● **Work to be completed**: From the entries that follow, copy each line containing the word "input".
--- Exercise data ---
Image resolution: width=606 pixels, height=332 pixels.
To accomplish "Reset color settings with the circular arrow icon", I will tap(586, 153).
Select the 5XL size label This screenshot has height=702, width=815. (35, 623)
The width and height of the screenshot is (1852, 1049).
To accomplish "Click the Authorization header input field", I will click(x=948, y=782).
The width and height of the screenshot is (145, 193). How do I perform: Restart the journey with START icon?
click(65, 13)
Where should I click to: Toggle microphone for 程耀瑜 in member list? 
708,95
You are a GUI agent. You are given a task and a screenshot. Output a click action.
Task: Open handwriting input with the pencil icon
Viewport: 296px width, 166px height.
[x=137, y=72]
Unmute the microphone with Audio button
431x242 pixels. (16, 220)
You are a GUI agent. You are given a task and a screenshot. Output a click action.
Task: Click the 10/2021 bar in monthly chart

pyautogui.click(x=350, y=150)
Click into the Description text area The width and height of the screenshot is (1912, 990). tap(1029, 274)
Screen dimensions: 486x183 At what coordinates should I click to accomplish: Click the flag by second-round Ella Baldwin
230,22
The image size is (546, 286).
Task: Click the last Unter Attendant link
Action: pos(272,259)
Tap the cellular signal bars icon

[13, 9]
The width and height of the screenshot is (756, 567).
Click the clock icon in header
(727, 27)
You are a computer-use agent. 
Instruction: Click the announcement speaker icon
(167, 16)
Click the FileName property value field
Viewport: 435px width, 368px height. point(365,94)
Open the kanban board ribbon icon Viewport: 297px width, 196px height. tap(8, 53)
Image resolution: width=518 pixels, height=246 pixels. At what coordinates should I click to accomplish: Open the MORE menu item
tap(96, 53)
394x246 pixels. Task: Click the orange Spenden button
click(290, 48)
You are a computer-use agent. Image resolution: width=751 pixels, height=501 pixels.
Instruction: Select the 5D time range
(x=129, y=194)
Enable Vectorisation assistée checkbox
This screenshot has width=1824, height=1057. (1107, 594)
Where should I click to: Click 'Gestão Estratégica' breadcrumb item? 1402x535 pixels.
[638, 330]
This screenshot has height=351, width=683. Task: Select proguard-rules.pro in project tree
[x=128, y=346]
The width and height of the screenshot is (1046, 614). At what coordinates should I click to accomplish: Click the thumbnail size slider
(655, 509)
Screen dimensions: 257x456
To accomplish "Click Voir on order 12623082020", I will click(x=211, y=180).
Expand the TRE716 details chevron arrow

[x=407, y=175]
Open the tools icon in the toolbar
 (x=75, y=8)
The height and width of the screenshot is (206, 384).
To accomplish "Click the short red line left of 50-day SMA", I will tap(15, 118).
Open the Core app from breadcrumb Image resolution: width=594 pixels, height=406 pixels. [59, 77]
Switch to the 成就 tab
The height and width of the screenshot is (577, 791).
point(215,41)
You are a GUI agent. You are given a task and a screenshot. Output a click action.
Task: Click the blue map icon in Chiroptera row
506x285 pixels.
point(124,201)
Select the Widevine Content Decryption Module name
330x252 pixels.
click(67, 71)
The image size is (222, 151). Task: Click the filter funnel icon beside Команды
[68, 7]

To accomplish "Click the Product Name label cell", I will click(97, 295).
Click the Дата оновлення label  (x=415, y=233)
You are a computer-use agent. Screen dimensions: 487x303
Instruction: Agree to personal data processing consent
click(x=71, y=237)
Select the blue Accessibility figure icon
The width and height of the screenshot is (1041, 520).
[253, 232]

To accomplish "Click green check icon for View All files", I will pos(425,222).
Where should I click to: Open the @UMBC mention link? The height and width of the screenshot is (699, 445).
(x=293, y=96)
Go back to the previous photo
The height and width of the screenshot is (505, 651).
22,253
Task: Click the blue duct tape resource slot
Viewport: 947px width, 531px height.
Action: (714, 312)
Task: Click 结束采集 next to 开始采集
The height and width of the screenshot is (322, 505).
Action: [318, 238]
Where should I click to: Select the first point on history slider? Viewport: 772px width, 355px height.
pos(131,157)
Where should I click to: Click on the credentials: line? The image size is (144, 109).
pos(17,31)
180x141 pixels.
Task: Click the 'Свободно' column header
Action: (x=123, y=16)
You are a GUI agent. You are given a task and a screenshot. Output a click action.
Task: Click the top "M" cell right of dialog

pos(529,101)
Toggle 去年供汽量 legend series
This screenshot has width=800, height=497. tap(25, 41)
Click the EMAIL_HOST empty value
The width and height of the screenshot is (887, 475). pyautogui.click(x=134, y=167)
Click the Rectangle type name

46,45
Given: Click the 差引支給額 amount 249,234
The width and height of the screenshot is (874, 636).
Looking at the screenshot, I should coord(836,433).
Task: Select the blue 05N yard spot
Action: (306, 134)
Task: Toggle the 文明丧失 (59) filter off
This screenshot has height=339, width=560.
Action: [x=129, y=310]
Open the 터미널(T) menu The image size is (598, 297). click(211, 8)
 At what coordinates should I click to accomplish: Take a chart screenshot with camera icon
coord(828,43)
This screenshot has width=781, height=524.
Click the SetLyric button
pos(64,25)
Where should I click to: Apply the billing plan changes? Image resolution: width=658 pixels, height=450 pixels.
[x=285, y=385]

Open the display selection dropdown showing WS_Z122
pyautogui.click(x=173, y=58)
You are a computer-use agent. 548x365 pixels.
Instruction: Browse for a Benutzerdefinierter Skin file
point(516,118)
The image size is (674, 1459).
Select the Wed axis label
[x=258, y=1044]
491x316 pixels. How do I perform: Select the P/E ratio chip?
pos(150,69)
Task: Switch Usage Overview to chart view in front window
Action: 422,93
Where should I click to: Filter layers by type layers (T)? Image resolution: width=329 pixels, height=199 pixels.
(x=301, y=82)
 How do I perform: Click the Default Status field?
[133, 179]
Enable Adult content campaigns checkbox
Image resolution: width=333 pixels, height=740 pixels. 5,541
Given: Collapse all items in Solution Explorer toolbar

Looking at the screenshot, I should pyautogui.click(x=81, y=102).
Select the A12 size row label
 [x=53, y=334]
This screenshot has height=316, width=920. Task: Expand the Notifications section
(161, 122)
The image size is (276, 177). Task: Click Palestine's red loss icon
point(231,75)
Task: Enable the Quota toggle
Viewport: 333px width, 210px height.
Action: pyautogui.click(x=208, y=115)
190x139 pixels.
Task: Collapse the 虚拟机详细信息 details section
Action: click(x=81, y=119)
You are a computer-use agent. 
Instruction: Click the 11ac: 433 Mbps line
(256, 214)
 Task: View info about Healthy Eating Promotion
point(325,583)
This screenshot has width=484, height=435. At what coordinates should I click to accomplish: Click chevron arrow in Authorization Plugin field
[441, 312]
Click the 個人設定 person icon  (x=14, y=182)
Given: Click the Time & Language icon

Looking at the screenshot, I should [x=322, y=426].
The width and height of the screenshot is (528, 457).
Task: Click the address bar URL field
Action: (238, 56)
---
● **Output of the exercise**:
To accomplish "Click the Authorization header input field", I will click(x=948, y=782).
Task: Open handwriting input with the pencil icon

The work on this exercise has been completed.